(Data excerpts)
• • • • • • •

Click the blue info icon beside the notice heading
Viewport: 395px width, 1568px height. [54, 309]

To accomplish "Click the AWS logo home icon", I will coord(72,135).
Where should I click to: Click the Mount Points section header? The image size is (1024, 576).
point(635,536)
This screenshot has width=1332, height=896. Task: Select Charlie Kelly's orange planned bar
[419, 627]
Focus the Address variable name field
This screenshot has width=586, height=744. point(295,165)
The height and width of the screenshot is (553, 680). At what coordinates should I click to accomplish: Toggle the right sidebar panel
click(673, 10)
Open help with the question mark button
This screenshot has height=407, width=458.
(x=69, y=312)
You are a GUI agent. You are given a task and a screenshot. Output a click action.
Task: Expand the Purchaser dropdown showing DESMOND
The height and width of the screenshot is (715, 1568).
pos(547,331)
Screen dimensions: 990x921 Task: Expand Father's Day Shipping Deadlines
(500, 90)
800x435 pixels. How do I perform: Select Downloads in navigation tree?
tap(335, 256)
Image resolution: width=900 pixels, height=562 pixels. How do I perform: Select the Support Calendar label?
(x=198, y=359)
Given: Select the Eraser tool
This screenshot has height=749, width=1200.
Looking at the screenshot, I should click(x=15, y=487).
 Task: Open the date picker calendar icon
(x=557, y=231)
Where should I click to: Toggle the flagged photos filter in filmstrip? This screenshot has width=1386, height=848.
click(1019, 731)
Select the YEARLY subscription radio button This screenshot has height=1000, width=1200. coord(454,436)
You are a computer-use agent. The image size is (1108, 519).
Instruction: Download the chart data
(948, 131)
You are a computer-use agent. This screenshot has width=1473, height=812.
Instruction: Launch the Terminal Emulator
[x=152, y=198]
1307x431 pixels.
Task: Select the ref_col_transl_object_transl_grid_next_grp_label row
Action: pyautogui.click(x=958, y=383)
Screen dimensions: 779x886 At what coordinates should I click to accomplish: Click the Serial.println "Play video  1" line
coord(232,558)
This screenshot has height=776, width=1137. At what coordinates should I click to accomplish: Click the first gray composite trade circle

• • • • • • •

WHAT TO WORK ON
Find the string "agent" in the data. Report each line it appears in.

PROBLEM SOLUTION
You are a GUI agent. You are given a task and a screenshot. Output a click action.
You are a computer-use agent. The image size is (1108, 519).
You are a computer-use agent. This screenshot has width=1473, height=812.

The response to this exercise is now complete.